Kenapa mengungkap tiga kata itu harus membuat kepalanya pusing tujuh keliling begini? Hhh, lebih mudah mengajaknya ribut atau tanding makan ramen atau menantangnya dengan hal-hal bodoh yang sering ia lakukan terhadap pemuda itu, daripada mengumbar kata-kata yang bisa memberi konklusi pada pemuda itu; bahwa ada yang salah dengan system kerja otaknya.

Dan suara mengintrupsi aksi jambak-menjambaknya, membuat Naruto memasung wajah sweatdrop.

"Sakura-san~… dengan semangat masa muda, daku ingin mengutarakan perasaan daku padamu: Aishiteru, Sakura-san.

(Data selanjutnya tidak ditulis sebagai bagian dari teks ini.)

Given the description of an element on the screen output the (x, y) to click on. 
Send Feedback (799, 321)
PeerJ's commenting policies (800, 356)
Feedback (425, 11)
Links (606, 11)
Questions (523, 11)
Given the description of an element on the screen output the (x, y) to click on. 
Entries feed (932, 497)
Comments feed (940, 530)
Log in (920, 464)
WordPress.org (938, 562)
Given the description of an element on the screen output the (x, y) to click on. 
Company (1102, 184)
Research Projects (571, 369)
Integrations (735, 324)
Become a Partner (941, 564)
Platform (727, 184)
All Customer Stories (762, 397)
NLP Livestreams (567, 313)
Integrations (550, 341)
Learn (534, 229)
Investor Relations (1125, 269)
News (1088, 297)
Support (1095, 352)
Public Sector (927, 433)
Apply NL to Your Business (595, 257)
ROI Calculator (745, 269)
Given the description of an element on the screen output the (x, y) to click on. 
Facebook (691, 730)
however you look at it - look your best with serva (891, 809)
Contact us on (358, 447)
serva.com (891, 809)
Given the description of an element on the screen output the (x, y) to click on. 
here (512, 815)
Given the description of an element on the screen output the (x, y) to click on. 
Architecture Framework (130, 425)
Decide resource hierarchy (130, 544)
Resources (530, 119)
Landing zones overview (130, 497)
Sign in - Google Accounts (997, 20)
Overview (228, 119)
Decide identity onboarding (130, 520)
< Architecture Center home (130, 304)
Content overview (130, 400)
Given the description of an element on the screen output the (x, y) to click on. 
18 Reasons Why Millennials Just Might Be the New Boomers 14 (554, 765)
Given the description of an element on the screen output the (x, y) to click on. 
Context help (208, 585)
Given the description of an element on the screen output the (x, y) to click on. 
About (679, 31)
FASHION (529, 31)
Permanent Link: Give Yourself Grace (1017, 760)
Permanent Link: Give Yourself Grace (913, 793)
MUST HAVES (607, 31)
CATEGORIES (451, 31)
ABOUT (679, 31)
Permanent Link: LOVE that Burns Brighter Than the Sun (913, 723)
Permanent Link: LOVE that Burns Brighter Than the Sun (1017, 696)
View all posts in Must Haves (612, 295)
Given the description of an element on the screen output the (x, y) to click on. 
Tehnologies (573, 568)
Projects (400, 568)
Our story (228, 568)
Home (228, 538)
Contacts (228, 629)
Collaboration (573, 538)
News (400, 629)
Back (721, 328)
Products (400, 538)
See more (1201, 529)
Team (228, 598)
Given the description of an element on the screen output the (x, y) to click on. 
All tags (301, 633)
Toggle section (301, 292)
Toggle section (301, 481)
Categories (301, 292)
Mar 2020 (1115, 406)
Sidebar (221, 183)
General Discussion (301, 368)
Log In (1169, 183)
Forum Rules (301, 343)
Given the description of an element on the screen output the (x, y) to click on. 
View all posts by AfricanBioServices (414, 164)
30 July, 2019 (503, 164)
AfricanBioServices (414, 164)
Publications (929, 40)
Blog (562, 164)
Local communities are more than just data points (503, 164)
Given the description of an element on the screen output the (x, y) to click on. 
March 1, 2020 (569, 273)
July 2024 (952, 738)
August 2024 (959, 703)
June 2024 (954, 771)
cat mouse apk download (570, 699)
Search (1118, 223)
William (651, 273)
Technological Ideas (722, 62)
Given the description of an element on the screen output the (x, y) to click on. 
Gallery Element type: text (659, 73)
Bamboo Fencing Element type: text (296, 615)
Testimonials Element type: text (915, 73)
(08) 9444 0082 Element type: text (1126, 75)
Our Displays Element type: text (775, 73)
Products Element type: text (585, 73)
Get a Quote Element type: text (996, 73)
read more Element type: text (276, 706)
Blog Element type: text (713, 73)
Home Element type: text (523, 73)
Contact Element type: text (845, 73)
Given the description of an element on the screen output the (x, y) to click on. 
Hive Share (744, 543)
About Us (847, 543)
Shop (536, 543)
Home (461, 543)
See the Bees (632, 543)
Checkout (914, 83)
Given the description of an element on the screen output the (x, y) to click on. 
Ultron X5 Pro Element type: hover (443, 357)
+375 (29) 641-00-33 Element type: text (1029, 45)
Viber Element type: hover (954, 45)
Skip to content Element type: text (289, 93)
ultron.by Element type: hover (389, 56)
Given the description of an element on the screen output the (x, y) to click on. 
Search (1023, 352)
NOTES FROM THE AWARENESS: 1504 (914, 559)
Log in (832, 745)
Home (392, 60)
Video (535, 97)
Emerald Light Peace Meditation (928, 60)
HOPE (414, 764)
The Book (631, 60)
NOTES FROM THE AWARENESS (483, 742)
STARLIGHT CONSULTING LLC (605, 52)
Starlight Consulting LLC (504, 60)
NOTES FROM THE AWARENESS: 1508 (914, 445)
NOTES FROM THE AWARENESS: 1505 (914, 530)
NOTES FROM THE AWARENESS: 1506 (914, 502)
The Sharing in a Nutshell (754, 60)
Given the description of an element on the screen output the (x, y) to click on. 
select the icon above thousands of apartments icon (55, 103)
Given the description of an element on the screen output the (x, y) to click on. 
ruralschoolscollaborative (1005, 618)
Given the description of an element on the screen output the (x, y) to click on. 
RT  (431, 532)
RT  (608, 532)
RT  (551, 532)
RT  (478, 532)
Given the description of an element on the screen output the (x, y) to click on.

Terimalah cintaku~…" suara Rock Lee yang menggema di koridor sekolah memberikan sugesti padanya.

Pikiran aneh mulai menelusup sel-sel kelabu syarafnya. Membayangkan, jika ia mengganti perannya sebagai Rock Lee dan Sasuke sebagai Haruno Sakura, lalu mulutnya tak henti-hentinya mengumandangkan sajak yang dicurinya dari si pemuda super hijau dengan adegan kejar-kejaran yang diberi efek slow motion.

"Sasuke-teme~… dengan semangat masa muda, daku ingin mengutarakan perasaan daku padamu: Aishiteru, Sasuke-teme. Terimalah cintaku~…"

Beberapa menit kemudian.

GUBRAKSS!

Naruto terjatuh dari kursi dengan tidak elitnya.

Hell no!

Naruto menggeleng-gelengkan kepalanya cepat.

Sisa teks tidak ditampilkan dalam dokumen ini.